We all know that Power BI is an excellent tool for collecting and presenting data in front of our audience. One main reason for this is the data security offered by Power BI.
We are sure that nobody initially starts thinking about data security when they first start working with Power BI. But the fact is, it gets very confusing as you further dig into it.
Power BI offers different levels of security to secure data. All data persisted by Power BI is completely encrypted with Microsoft keys. Hence, this blog is going to be all about the different types of security offered by Power BI.
There are mainly six types of securities in Power BI. They are listed below:
- Row-level Security
- Object-level Security
- Page-Level security OR Tab-Level Security
- Privacy Levels In Power Query
- Office 365 Sensitivity Labels
- Power BI Workspace Security
6 Types: Let’s briefly study each of these
1. Row-Level Security
Row-level security in Power BI enables you to control access to rows in a database table by using group membership or execution context. This security feature of Power BI is very well documented. People in the Power BI community often understand it easily.
There are two forms of the Row-level security feature-
- Dynamic RLS
- Static RLS
2. Object-Level Security
The security feature that enables model authors to secure particular columns or tables from report viewers is known as “object-level security.” Additionally, OLS also restricts object names and metadata.
3. Page-Level Security
Page-Level Security, as its name implies, allows for conditional control over the visibility of pages to users.
In other words, page-level security is used for controlling access to the report pages in Power BI. Upon implementing this feature, some users get to see some particular pages, and some users get to see other particular pages. However, Power BI, as of today, doesn’t support visual-level or page-level security.
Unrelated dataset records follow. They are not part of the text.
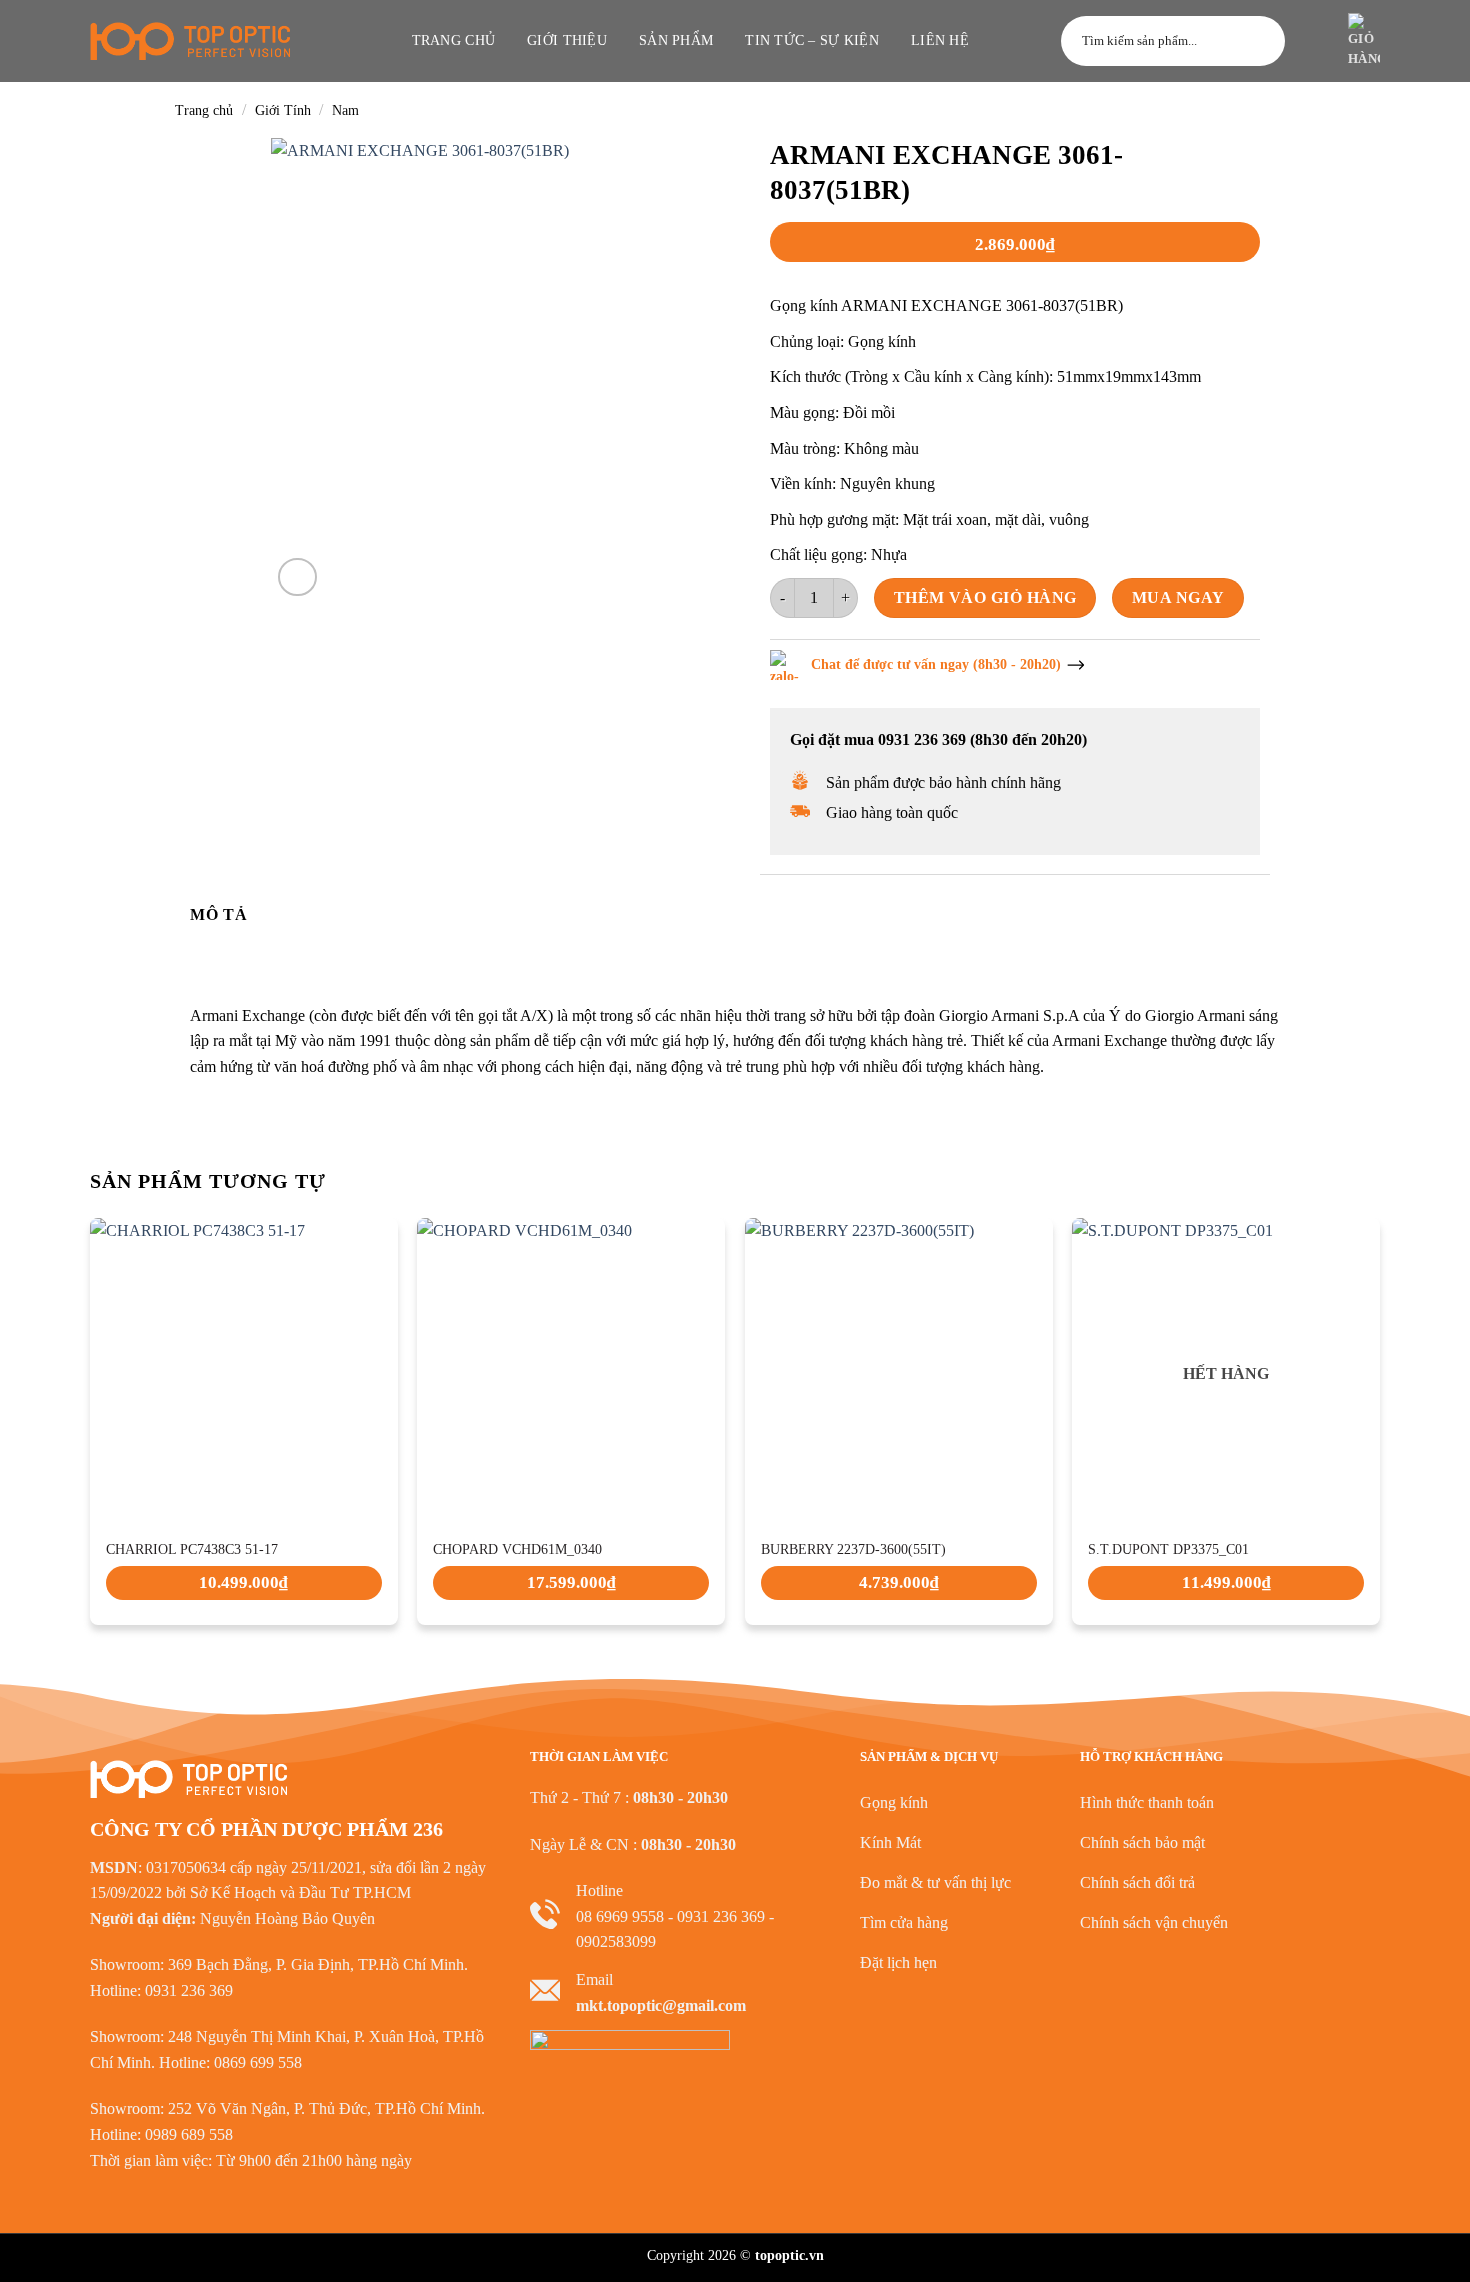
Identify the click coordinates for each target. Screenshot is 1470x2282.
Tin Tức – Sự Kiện (812, 40)
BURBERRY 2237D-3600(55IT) (853, 1549)
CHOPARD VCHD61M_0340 (517, 1549)
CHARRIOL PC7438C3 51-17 (192, 1549)
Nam (345, 110)
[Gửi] (1260, 41)
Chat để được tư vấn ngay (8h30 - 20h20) (936, 664)
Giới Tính (283, 110)
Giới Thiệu (567, 40)
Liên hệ (940, 40)
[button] (1314, 41)
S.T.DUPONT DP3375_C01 (1168, 1549)
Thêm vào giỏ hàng (985, 597)
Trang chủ (454, 40)
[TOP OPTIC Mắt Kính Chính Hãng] (190, 41)
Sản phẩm (676, 40)
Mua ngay (1178, 597)
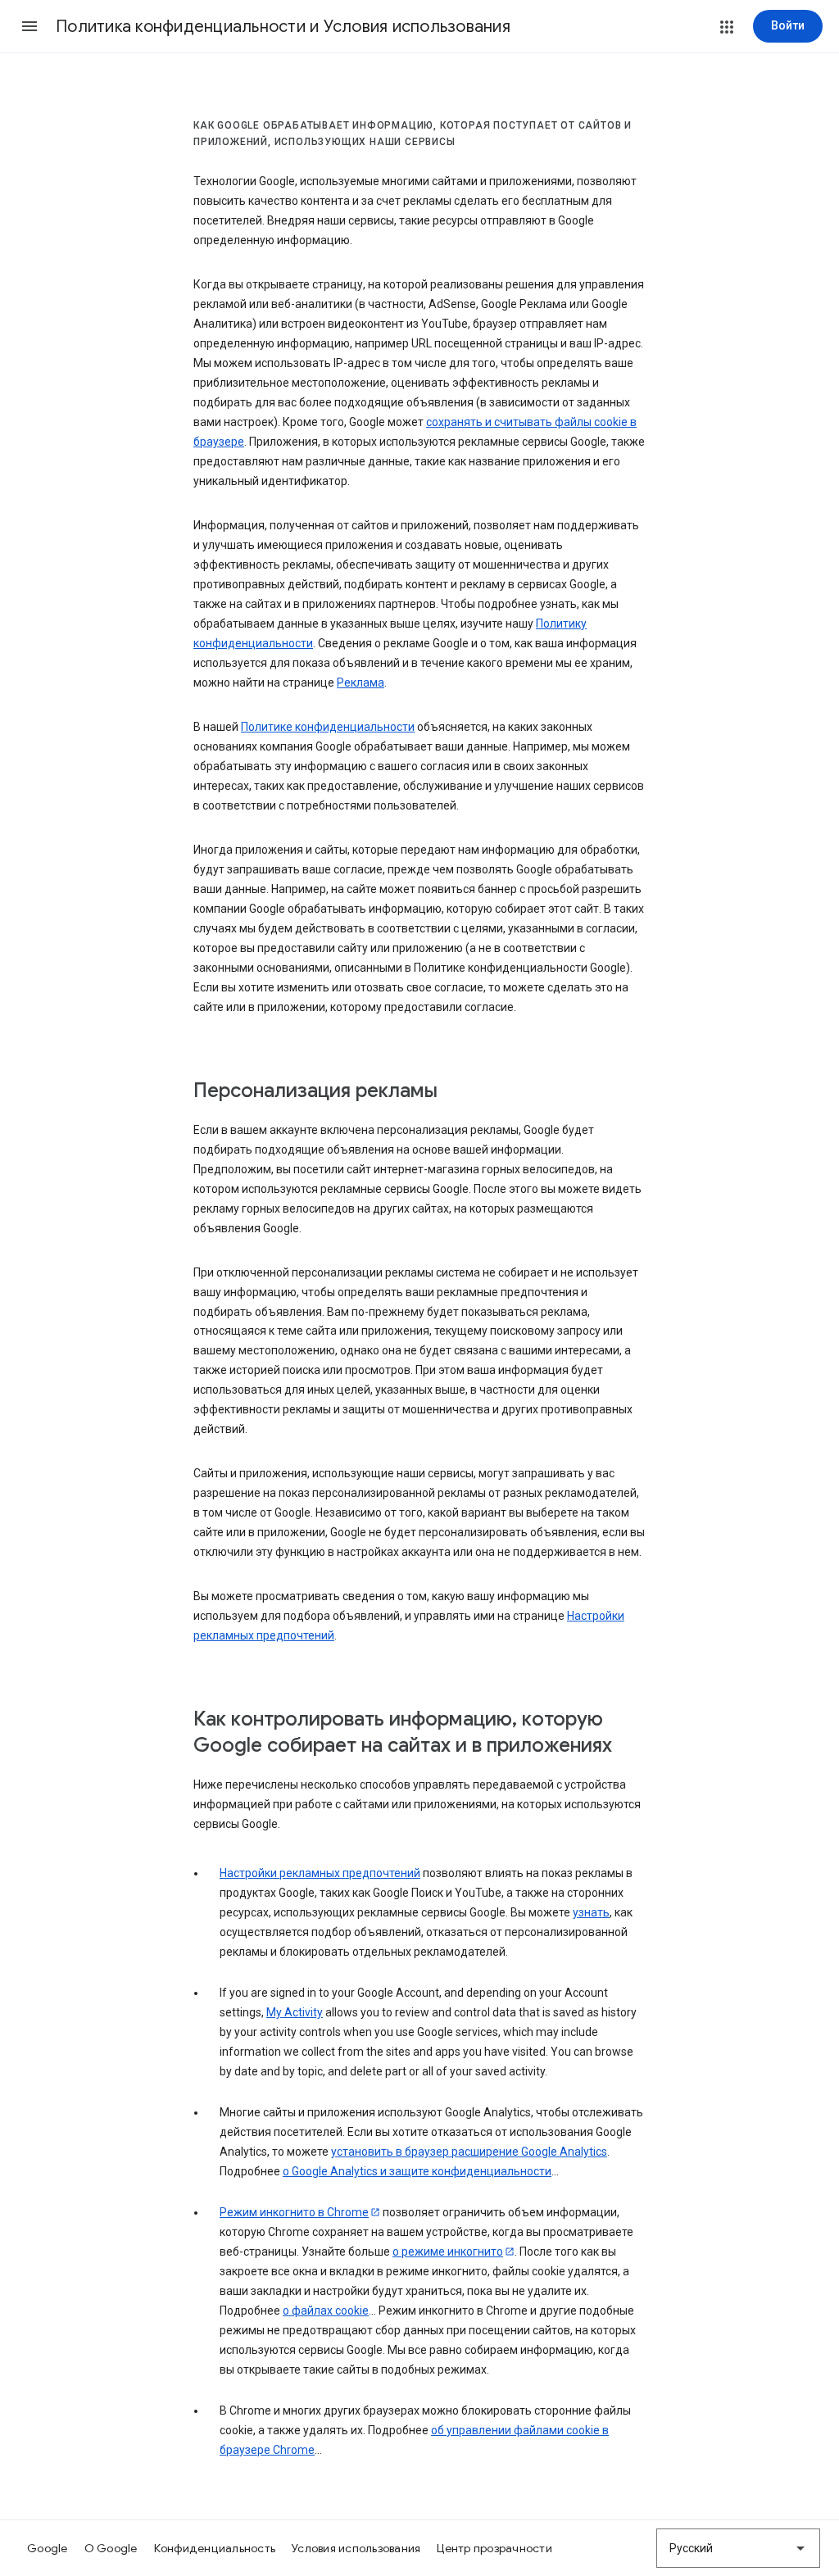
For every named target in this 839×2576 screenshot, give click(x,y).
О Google (111, 2548)
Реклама (360, 682)
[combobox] (738, 2548)
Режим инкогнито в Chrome (294, 2212)
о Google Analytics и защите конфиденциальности (417, 2171)
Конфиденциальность (215, 2548)
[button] (29, 26)
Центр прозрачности (494, 2548)
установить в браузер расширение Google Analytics (469, 2151)
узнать (591, 1912)
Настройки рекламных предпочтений (320, 1873)
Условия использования (356, 2548)
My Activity (294, 2012)
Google (47, 2548)
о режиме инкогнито (447, 2251)
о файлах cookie (326, 2310)
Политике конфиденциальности (328, 726)
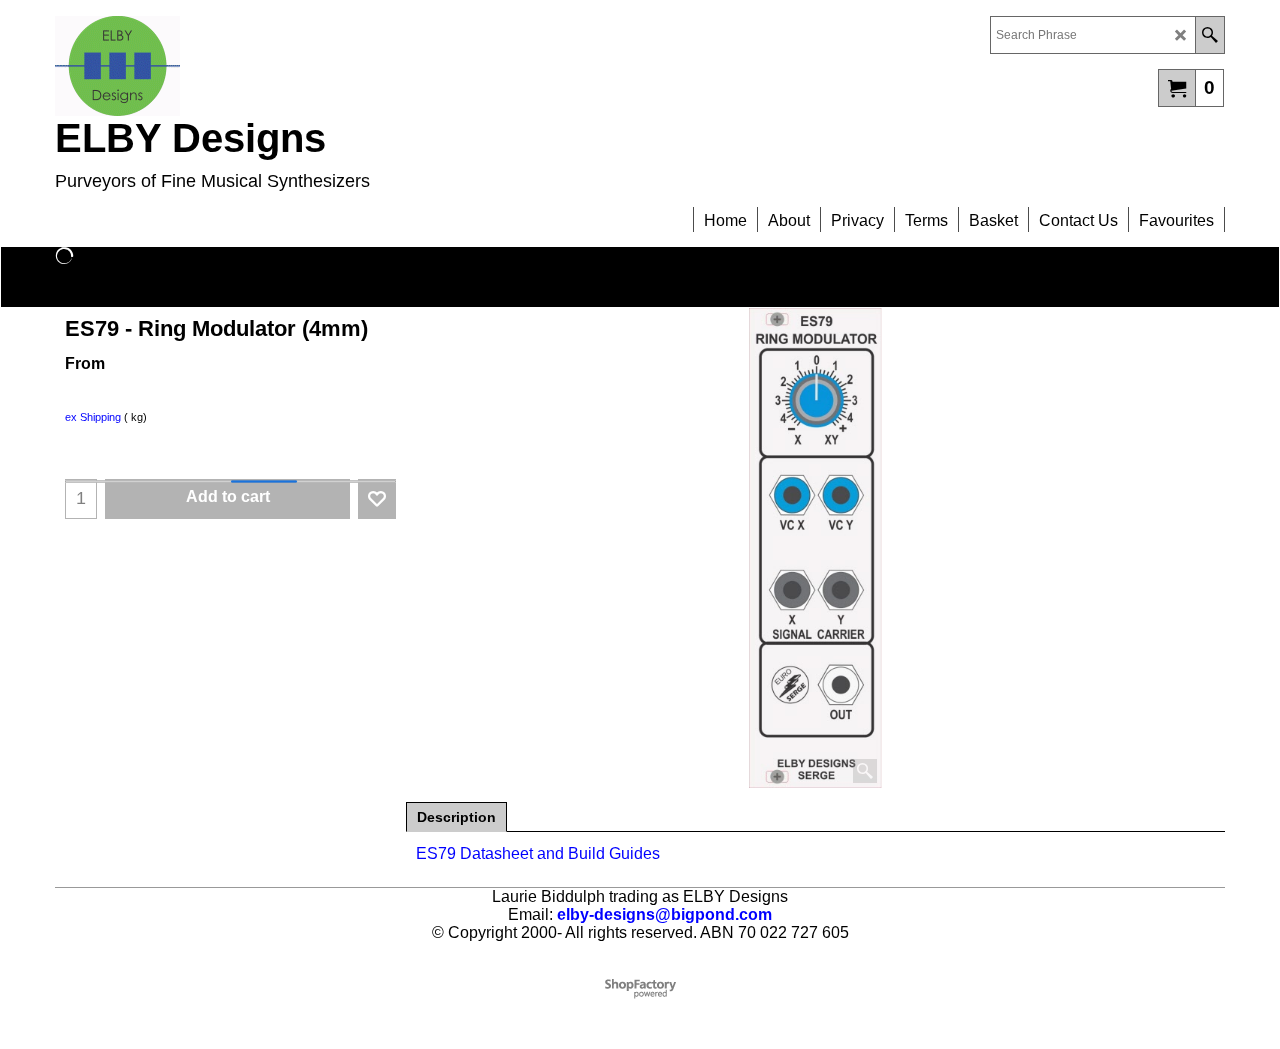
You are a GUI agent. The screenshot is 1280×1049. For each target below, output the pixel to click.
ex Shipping (93, 417)
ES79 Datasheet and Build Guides (538, 853)
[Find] (1209, 35)
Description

There is a workaround to do it using conditional page navigation and RLS.
4. Privacy Levels In Power Query
Out of all the different types of securities in Power BI, this one is the least understood mechanism.
The purpose of the privacy levels in Power Query is to limit the possibility of data being passed from one system to another. Let’s understand this in a little more detail.
Imagine that you are loading data from a relational database. In this case, it is very common that Power Query transformations can be converted/translated into SQL code. They can be passed on to the source database. This is known as query folding.
Now assume that you are receiving data from two databases. Out of those two databases, one contains highly personal data; personal information about employees or customers.
Imagine yourself in a situation now where you want to filter data in the database without sensitive data based on the database that contains sensitive data. In situations like these, you would not like sensitive data to be passed from one database to another. Here come Privacy Levels in action. The privacy levels help you manage situations like these. It prevents the passage of data from one database to another.
5. Office 365 Sensitivity Labels
Office 365 Sensitivity Label is a security feature that is controlled by the admins of Microsoft 365 and Azure.
Sensitivity labels help in controlling enforced encryption and limiting capabilities to distribute information inside and outside your tenant. Moreover, it can only be enabled by an admin. Once the admin configures labels and policies, you are then eligible to add a sensitivity label on a Power BI report.
Keep in mind that this feature may incur additional costs. It completely depends on the subscription level of your Microsoft 365.
6. Power BI Workspace Security
You must be familiar with creating workspaces in the Power BI service. Recently, Microsoft disabled the automatic creation of a workspace in Power BI when creating a team in MS Teams. Well, surprised or not?
Moreover, each workspace in Power BI mainly has four roles. Those roles are:
- Admin: An admin is free to do whatever he wants in a workspace.
- Member: A member is eligible to add any content to a workspace and change most of its settings. Additionally, a member can not only add other users with the “member role,” but can also add contributors and viewers.
- Contributor: A contributor is eligible to add reports and datasets to a workspace. However, without the admin’s permission, a contributor is not allowed to change the Power BI app.
- Viewer: Viewers only exist in places where you have a premium capacity. A viewer is eligible to access any content in the workspace. However, they are not subjected to changing anything.
It is required that you assign roles to users or even Microsoft 365 groups. That’s when Power BI Workspace Security comes into action. It basically controls access to all the published artefacts like reports and datasets.
Additionally, all of us need to know how to handle workspace security. After all, it is the first level of protection. Guess what the irony is over here? It is listed as the last one.
So this was all about different types of securities in Power BI. We hope you enjoyed reading this blog. Thank you so much for giving up your precious time. Thoughts and viewpoints are welcome in the comment section.